The Canadian Centre for Nonprofit Digital Resilience (CCNDR) has released their Building the Cybersecurity and Resilience of Canada’s Nonprofit Sector report.
CCNDR "convened a Working Group focused on Building the Cybersecurity and Resilience of Canada’s Nonprofit Sector. The following document captures the knowledge and insights of the working group participants as well as the many sector stakeholders who offered feedback on drafts...
Cyber risks are risks to operations (e.g. inability to access applications needed for service delivery) and risks to data (e.g. client and donor data getting into the wrong hands). These risks translate into real financial, reputational, operational, and strategic impacts. Cyber incidents – particularly data breaches – erode hard-earned community trust and the organization's reputation. They can impact program delivery and service capacity. They can also affect fundraising, volunteer engagement, and staff morale.

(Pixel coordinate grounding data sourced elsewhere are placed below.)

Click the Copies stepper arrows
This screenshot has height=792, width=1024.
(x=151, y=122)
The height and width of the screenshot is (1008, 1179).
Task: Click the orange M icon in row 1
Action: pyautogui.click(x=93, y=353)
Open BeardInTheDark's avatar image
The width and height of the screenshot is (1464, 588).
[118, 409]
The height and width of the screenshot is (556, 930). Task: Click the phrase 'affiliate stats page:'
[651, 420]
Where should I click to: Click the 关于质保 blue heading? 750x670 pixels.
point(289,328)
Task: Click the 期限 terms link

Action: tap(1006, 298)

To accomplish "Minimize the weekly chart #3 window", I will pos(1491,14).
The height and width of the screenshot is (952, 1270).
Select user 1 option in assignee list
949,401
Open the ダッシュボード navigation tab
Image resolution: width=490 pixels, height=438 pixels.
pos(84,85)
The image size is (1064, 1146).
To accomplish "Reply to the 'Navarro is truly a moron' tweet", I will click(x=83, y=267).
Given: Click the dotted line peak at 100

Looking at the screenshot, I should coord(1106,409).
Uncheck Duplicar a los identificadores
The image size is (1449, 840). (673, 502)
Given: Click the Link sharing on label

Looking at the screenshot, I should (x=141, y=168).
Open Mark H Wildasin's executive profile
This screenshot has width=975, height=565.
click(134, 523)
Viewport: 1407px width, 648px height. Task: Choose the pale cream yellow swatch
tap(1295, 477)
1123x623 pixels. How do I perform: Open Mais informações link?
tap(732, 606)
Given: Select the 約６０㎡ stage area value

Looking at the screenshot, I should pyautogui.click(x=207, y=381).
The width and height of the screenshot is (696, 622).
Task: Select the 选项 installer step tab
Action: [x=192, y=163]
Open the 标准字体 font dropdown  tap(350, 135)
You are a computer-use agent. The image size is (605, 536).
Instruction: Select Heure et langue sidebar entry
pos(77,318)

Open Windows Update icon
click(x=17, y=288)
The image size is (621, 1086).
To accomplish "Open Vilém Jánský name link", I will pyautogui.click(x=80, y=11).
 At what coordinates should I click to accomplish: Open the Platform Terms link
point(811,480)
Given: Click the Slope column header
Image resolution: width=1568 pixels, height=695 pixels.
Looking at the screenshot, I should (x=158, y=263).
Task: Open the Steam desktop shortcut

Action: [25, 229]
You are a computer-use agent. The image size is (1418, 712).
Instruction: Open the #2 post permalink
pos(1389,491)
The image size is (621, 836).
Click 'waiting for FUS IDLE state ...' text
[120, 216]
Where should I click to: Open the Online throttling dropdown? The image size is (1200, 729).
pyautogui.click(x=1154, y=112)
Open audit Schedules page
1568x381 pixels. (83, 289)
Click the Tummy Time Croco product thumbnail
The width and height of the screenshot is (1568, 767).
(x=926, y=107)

Nonprofits collect a good deal of data from clients, donors, staff, and others, including sensitive data such as personal health information and financial information. The biggest impact of a data breach can be on clients who may already be uncomfortable with technology, have limited knowledge of their data exposure, and/or face language barriers. Where clients are vulnerable for these reasons, their personal risk of experiencing fraud increases.
Most nonprofits have limited (if any) contingency funding to respond to a breach– including ransomware payments, fines, legal fees, and damages related to non-compliance actions and litigation. As a result of the dramatic rise in cybercrime-related claims, cyber insurance with relevant coverage limits has become prohibitively costly for many organizations. Even if they could afford cyber insurance, most nonprofits would not meet the stringent eligibility requirements."
A cybersecurity on-ramp in the settlement sector
We will prototype an on-ramp, including a risk assessment, with the immigrant and refugee-serving sector. The strategic approach is to go deep into the needs of one sector, develop a successful intervention, and then scale it to other sectors.
This pilot will focus on answering the following question: “How can we remove the overwhelm nonprofit leaders feel and provide an on-ramp to cybersecurity for organizations?”
A model cybersecurity policy for social services
In partnership with Islamic Family and Social Services Association, we will develop a model cybersecurity policy that can be adopted by other social service organizations."